- _Your objective_: The output should be all lines of the entries below in which the word "icon" occurs.

- _Provided records_:
**********

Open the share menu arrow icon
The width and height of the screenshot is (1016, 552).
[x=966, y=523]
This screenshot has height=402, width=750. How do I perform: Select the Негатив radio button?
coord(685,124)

**********

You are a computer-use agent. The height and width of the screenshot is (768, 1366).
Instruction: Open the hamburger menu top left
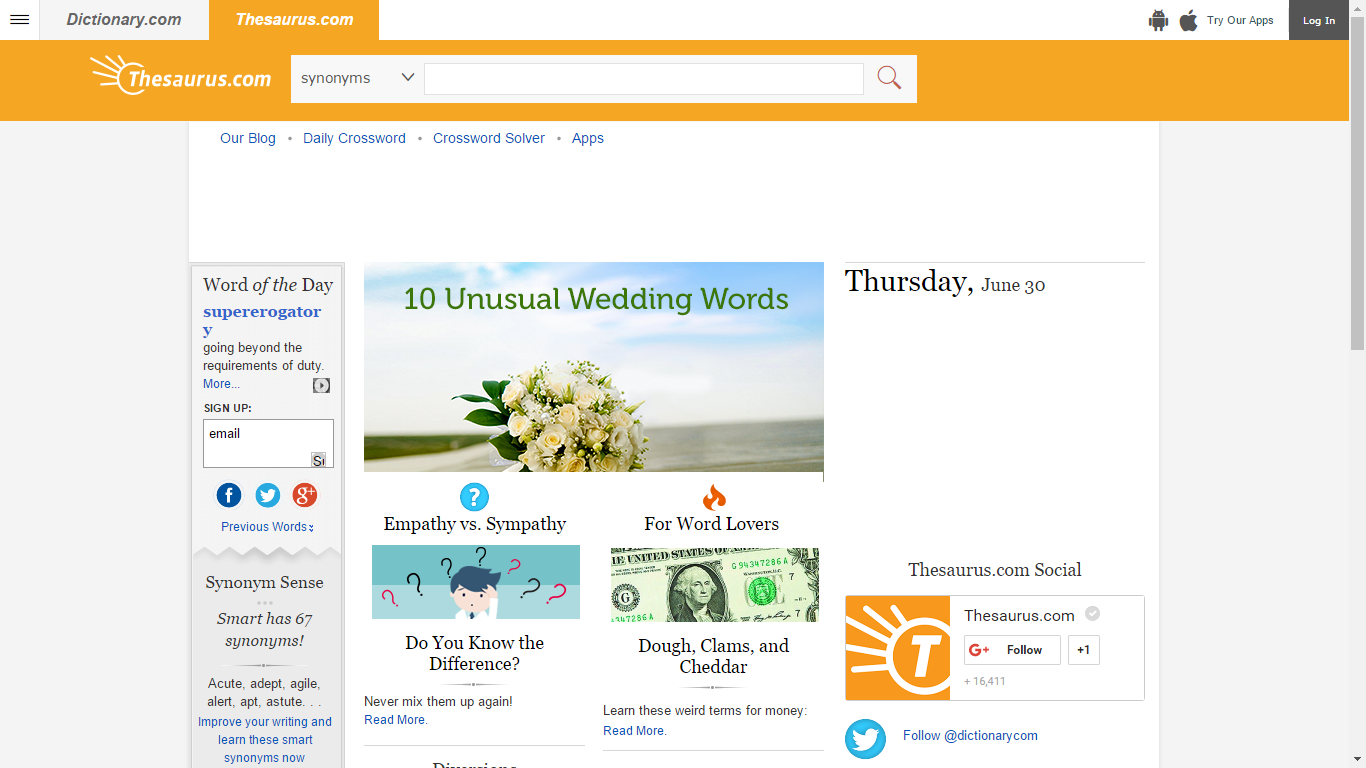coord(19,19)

**********

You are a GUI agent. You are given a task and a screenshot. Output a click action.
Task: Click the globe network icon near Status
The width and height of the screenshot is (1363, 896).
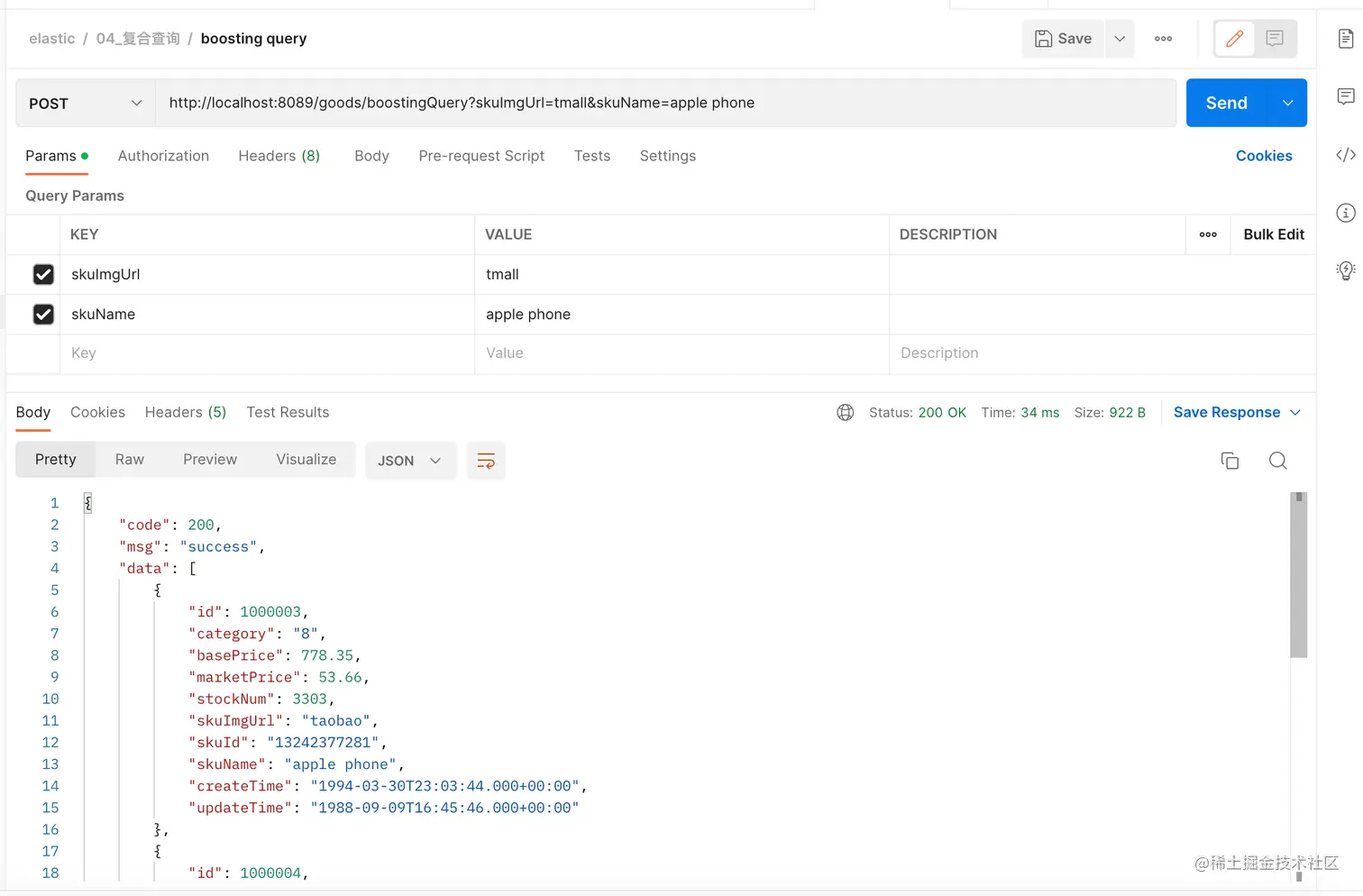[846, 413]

**********

- _Reply_:
Open the share menu arrow icon
Task: Click the globe network icon near Status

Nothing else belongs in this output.